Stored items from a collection

+ + + + +

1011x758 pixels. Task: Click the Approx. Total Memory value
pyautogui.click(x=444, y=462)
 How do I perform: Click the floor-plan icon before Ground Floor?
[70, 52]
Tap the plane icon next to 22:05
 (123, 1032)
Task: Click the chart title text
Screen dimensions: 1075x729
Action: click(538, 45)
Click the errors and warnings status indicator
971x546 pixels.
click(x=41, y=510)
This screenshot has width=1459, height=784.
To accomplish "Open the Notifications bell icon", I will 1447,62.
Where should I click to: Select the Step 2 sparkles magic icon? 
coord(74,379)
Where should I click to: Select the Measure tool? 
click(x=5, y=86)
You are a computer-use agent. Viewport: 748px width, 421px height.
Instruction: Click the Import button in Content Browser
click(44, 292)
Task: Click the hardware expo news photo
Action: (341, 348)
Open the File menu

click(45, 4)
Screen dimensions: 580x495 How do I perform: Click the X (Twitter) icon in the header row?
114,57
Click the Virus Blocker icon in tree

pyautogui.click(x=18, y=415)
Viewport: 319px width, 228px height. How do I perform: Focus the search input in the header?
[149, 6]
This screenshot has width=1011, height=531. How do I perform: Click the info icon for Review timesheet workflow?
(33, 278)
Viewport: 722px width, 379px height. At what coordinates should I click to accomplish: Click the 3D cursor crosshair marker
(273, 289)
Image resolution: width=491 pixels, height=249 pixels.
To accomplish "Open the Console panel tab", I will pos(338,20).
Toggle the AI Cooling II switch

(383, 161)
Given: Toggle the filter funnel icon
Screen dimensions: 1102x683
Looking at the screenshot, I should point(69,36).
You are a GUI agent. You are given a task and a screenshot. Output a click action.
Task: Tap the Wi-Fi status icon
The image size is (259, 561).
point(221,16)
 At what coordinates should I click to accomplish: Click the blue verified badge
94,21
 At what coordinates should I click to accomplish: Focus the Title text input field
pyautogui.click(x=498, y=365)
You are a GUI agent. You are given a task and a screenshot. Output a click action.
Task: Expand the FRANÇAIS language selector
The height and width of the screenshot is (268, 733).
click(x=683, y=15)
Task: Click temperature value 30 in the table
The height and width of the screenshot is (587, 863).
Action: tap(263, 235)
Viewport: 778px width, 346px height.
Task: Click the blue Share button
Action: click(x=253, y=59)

+ + + + +

» **Activity**: Output these and nothing else: the lines from the one holding "Task: Tap the Wi-Fi status icon" through the final line of the entries above, exactly as they appear.

» **Answer space**:
Task: Tap the Wi-Fi status icon
The image size is (259, 561).
point(221,16)
 At what coordinates should I click to accomplish: Click the blue verified badge
94,21
 At what coordinates should I click to accomplish: Focus the Title text input field
pyautogui.click(x=498, y=365)
You are a GUI agent. You are given a task and a screenshot. Output a click action.
Task: Expand the FRANÇAIS language selector
The height and width of the screenshot is (268, 733).
click(x=683, y=15)
Task: Click temperature value 30 in the table
The height and width of the screenshot is (587, 863).
Action: tap(263, 235)
Viewport: 778px width, 346px height.
Task: Click the blue Share button
Action: click(x=253, y=59)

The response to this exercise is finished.